How to Find Fulfilling Work

Before you sigh and despair over the review of a dusty tome with advice about chucking your job and following your heart, let me point out that the more you bolster up your confidence, the better suited you are for actually taking that leap. Nine months into my own leap, I’m still reading these “push” books, both as a reminder of why I’m doing it, and to scour for tips on surviving the jump.
The author begins by admitting that this dilemma of finding meaningful work is something the affluent West is grappling with, and has no bearing on people living on the margins who have no such luxury. We now have very easy lives and an abundance of career options (paradox of choice). The ideal job is one where you doing feel as if you are working, where you’re in a state of flow.
He quotes Chateaubriand:

A master in the art of living draws no sharp distinction between his work and his play; his labour and his leisure; his mind and his body; his education and his recreation. He hardly knows which is which. He simply pursues his vision of excellence through whatever he is doing, and leaves others to determine whether he is working or playing. To himself, he always appears to be doing both.

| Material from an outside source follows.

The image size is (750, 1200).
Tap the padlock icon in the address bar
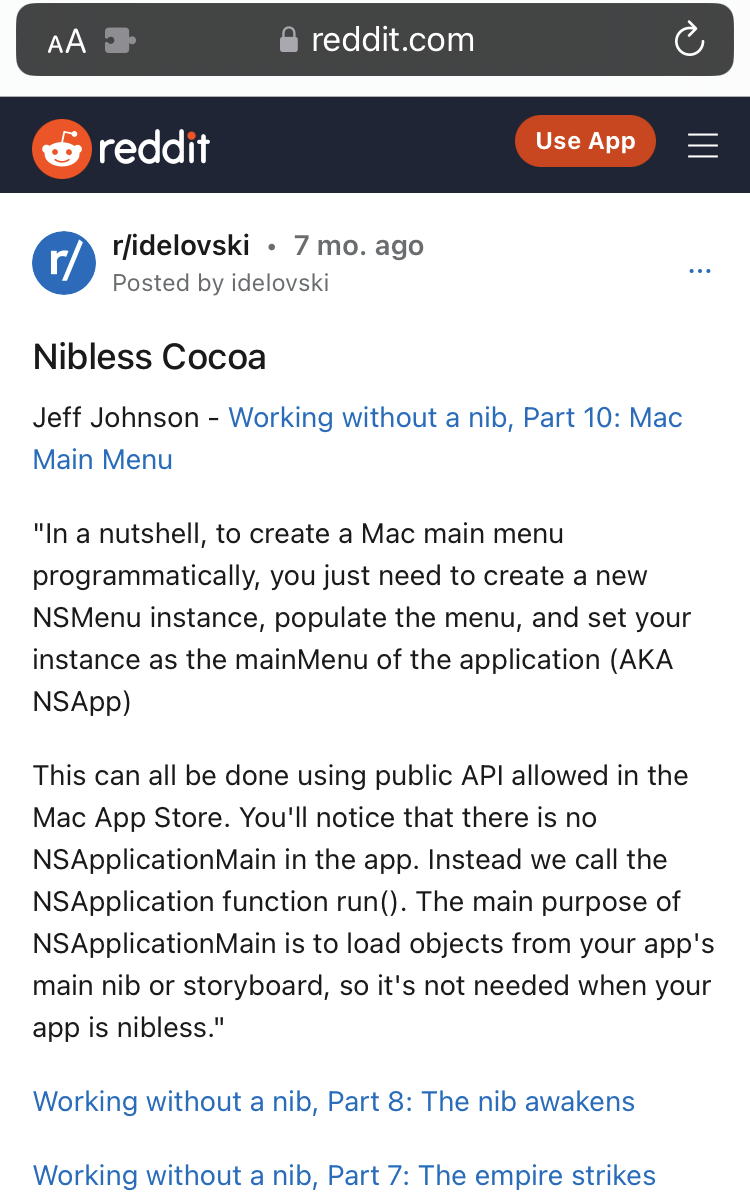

He suggests thinking about all our possible selves, imagining us down several career paths. Then he challenges you to test yourself in reality by taking a radical sabbatical, branching projects, and conversational research to learn more about the potential careers you can switch to. People are averse to change, evolutionarily we’re more sensitive to negative feedback than positive feedback, and so avoid risk.
He urges us to wean ourselves off the work ethic, to embrace Bertrand Russell’s ‘In Praise of Idleness’ where he argues there is too much work done in the world and it’s harmful to think that work is virtuous. And live more simply- if you don’t require a lot of money, there’s no need to earn a lot. Act now, reflect later.
This book sent me on a rabbit hole wherein I read Russell’s In Praise of Idleness (PDF link), of which many notes struck me, including:

In a world where no one is compelled to work more than four hours a day, every person possessed of scientific curiosity will be able to indulge it, and every painter will be able to paint without starving, however excellent his pictures may be. Young writers will not be obliged to draw attention to themselves by sensational pot-boilers, with a view to acquiring the economic independence needed for monumental works, for which, when the time at last comes, they will have lost the taste and capacity.